-- BEGIN Task material --

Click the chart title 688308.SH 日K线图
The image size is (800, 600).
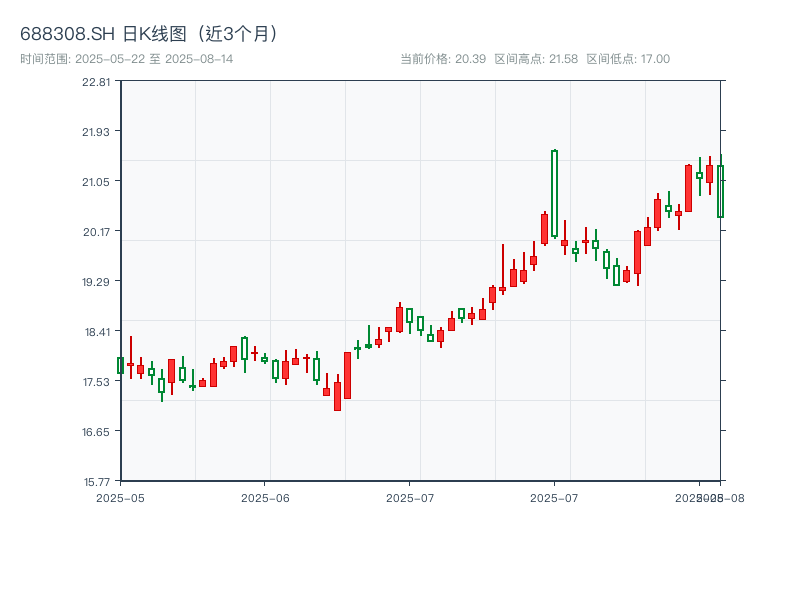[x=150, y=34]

-- END Task material --
-- BEGIN Task material --

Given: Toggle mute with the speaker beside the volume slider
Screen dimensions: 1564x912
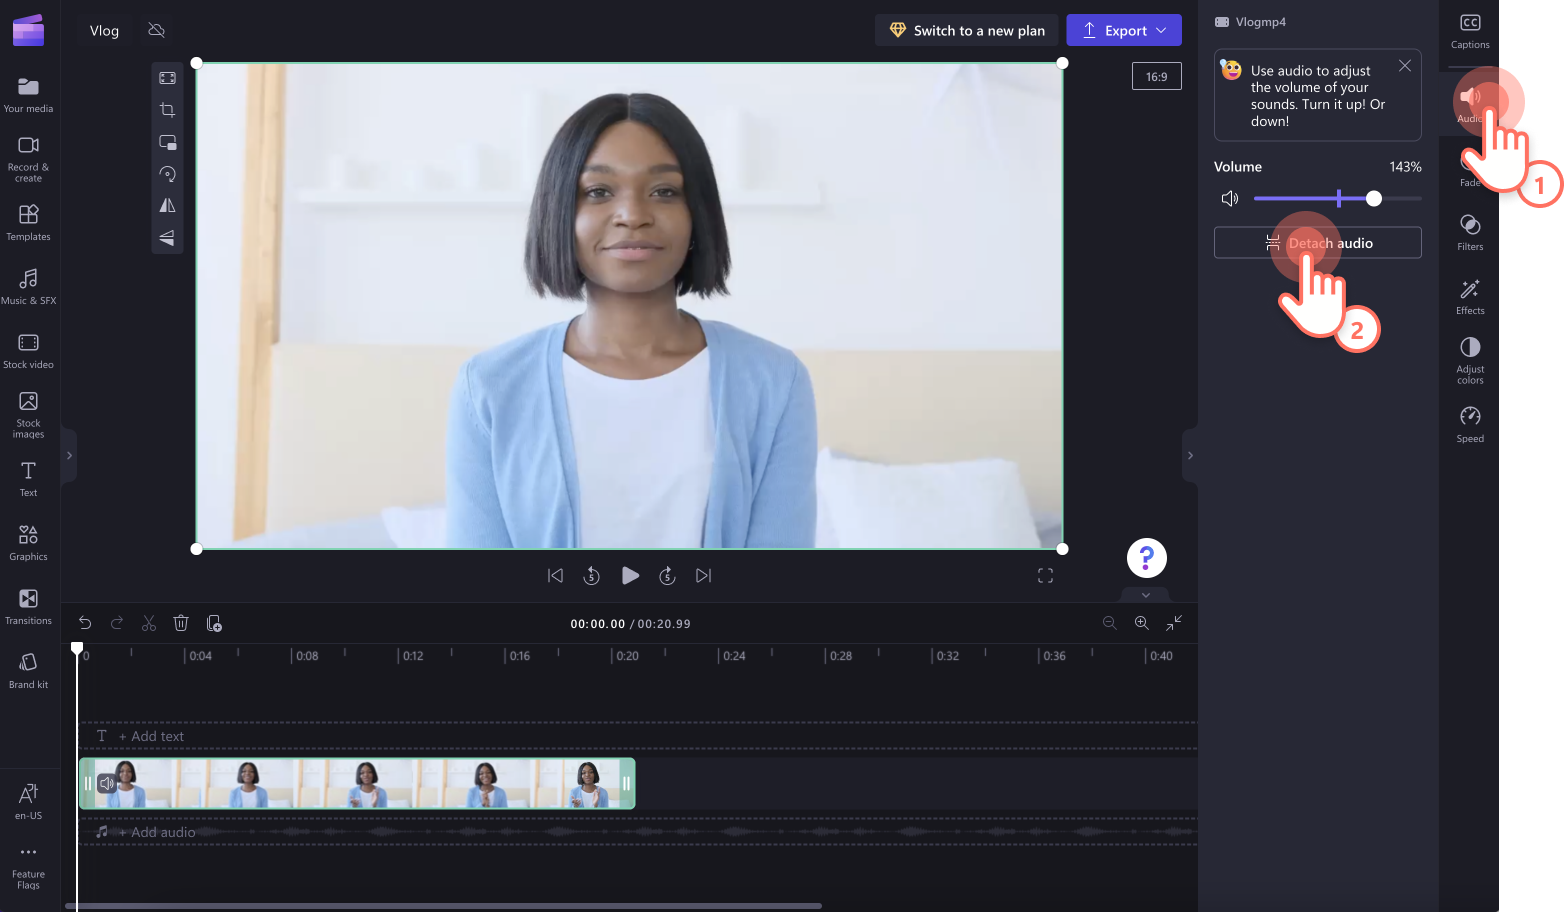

-- END Task material --
-- BEGIN Task material --

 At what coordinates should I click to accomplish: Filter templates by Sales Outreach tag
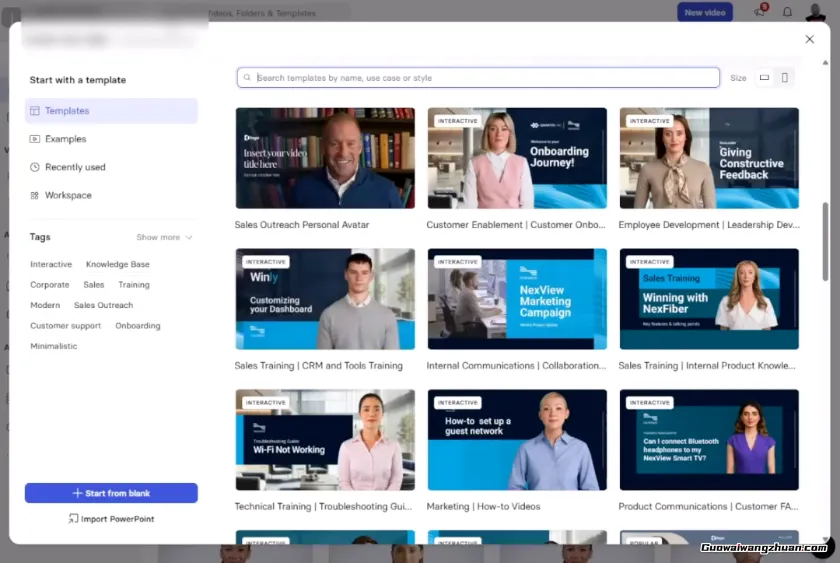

-- END Task material --

Convert the data from the line containing "Given: Toggle mute" through the line containing "Screen dimensions: 1564x912", both lines included, into a JSON list of strings with one string per line and blank lines omitted.

[
  "Given: Toggle mute with the speaker beside the volume slider",
  "Screen dimensions: 1564x912"
]